=== PROBLEM TO WORK ON ===
What you return must match every record word for word.

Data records
++++++

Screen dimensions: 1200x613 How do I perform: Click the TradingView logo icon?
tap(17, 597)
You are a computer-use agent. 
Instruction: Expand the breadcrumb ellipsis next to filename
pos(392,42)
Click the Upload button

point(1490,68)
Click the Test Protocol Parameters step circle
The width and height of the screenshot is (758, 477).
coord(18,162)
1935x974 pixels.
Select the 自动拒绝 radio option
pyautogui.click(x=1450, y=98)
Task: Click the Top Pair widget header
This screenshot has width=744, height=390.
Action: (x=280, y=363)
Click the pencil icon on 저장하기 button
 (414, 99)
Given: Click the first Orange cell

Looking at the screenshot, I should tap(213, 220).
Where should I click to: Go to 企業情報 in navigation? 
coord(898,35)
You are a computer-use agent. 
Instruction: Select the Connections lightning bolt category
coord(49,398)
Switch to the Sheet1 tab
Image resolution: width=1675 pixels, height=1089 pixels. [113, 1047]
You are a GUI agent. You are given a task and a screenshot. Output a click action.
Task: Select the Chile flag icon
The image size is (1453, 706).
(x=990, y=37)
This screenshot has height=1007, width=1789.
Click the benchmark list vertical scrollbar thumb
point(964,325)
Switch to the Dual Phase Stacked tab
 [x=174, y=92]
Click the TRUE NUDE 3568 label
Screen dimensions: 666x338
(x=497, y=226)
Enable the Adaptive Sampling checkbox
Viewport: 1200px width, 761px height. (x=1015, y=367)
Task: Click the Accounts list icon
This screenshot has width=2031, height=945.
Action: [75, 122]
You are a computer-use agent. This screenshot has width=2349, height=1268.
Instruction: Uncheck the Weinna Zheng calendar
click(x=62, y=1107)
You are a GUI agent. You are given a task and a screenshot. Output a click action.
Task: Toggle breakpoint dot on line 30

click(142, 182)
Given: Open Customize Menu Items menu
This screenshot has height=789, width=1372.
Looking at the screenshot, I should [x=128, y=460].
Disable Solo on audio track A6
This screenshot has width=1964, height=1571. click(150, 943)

++++++

=== TASK ANSWER ===
Screen dimensions: 1200x613 How do I perform: Click the TradingView logo icon?
tap(17, 597)
You are a computer-use agent. 
Instruction: Expand the breadcrumb ellipsis next to filename
pos(392,42)
Click the Upload button

point(1490,68)
Click the Test Protocol Parameters step circle
The width and height of the screenshot is (758, 477).
coord(18,162)
1935x974 pixels.
Select the 自动拒绝 radio option
pyautogui.click(x=1450, y=98)
Task: Click the Top Pair widget header
This screenshot has width=744, height=390.
Action: (x=280, y=363)
Click the pencil icon on 저장하기 button
 (414, 99)
Given: Click the first Orange cell

Looking at the screenshot, I should tap(213, 220).
Where should I click to: Go to 企業情報 in navigation? 
coord(898,35)
You are a computer-use agent. 
Instruction: Select the Connections lightning bolt category
coord(49,398)
Switch to the Sheet1 tab
Image resolution: width=1675 pixels, height=1089 pixels. [113, 1047]
You are a GUI agent. You are given a task and a screenshot. Output a click action.
Task: Select the Chile flag icon
The image size is (1453, 706).
(x=990, y=37)
This screenshot has height=1007, width=1789.
Click the benchmark list vertical scrollbar thumb
point(964,325)
Switch to the Dual Phase Stacked tab
 [x=174, y=92]
Click the TRUE NUDE 3568 label
Screen dimensions: 666x338
(x=497, y=226)
Enable the Adaptive Sampling checkbox
Viewport: 1200px width, 761px height. (x=1015, y=367)
Task: Click the Accounts list icon
This screenshot has width=2031, height=945.
Action: [75, 122]
You are a computer-use agent. This screenshot has width=2349, height=1268.
Instruction: Uncheck the Weinna Zheng calendar
click(x=62, y=1107)
You are a GUI agent. You are given a task and a screenshot. Output a click action.
Task: Toggle breakpoint dot on line 30

click(142, 182)
Given: Open Customize Menu Items menu
This screenshot has height=789, width=1372.
Looking at the screenshot, I should [x=128, y=460].
Disable Solo on audio track A6
This screenshot has width=1964, height=1571. click(150, 943)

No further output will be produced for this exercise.